Collected data entries:
◆ ◆ ◆ ◆

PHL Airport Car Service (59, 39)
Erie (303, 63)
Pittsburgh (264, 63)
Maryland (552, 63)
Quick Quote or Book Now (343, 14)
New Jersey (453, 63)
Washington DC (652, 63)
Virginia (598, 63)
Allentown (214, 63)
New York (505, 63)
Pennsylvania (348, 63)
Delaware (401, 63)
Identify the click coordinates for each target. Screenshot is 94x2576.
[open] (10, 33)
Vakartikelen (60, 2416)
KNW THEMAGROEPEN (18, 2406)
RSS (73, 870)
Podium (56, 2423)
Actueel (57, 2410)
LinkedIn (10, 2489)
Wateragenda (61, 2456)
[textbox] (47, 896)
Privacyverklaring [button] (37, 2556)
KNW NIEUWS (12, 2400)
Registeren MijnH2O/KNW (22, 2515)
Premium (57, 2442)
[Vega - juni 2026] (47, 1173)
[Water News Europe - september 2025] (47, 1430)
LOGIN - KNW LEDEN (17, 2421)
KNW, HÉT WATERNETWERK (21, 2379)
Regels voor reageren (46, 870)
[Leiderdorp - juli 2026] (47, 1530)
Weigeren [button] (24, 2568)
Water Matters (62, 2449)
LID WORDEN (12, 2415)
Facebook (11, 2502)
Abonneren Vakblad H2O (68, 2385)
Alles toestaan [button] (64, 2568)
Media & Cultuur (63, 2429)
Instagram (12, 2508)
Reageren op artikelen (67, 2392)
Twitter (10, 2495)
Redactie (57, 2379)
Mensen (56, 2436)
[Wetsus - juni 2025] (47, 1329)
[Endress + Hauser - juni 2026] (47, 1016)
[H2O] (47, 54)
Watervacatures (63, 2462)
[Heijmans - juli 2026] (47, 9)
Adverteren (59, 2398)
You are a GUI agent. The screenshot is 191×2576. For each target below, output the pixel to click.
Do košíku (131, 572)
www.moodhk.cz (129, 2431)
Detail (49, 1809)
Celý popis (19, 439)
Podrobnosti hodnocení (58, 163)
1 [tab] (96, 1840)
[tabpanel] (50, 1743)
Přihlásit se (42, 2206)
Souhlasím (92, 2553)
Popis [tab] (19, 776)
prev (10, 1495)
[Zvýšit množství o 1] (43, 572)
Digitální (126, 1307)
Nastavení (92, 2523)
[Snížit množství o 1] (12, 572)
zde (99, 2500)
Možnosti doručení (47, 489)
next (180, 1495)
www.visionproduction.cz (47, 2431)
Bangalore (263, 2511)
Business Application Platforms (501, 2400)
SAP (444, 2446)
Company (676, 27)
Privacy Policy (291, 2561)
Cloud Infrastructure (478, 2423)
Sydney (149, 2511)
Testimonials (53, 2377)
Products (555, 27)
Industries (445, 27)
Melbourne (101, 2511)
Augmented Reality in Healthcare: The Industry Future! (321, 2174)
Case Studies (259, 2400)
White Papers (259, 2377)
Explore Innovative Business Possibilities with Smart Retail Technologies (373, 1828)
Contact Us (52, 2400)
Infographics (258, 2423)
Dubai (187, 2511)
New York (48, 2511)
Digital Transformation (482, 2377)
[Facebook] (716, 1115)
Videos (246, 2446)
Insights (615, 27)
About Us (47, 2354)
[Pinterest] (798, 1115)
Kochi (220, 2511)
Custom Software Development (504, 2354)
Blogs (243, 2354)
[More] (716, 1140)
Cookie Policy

◆ ◆ ◆ ◆

REQUIRED WORK:
Set down only the lines above that fall between the line holding "Podium (56, 2423)" and the line holding "Regels voor reageren (46, 870)", inclusive, keeping each exact.

EXPECTED OUTPUT:
Podium (56, 2423)
Actueel (57, 2410)
LinkedIn (10, 2489)
Wateragenda (61, 2456)
[textbox] (47, 896)
Privacyverklaring [button] (37, 2556)
KNW NIEUWS (12, 2400)
Registeren MijnH2O/KNW (22, 2515)
Premium (57, 2442)
[Vega - juni 2026] (47, 1173)
[Water News Europe - september 2025] (47, 1430)
LOGIN - KNW LEDEN (17, 2421)
KNW, HÉT WATERNETWERK (21, 2379)
Regels voor reageren (46, 870)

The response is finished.